| TO BE DONE |
Rewrite the entries, replacing "Where should I click to" with "Where do I click to" wherever it occurs and leaving everything else as it is.

[Dataset rows]
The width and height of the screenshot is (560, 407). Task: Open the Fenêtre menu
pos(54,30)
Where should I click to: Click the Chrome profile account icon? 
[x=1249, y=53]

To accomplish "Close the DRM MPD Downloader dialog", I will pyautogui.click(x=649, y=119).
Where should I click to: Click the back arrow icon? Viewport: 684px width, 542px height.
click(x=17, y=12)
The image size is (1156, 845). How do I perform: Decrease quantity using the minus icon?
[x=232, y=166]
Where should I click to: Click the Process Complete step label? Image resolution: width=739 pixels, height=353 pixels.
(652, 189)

| EXERCISE RESULT |
The width and height of the screenshot is (560, 407). Task: Open the Fenêtre menu
pos(54,30)
Where do I click to: Click the Chrome profile account icon? 
[x=1249, y=53]

To accomplish "Close the DRM MPD Downloader dialog", I will pyautogui.click(x=649, y=119).
Where do I click to: Click the back arrow icon? Viewport: 684px width, 542px height.
click(x=17, y=12)
The image size is (1156, 845). How do I perform: Decrease quantity using the minus icon?
[x=232, y=166]
Where do I click to: Click the Process Complete step label? Image resolution: width=739 pixels, height=353 pixels.
(652, 189)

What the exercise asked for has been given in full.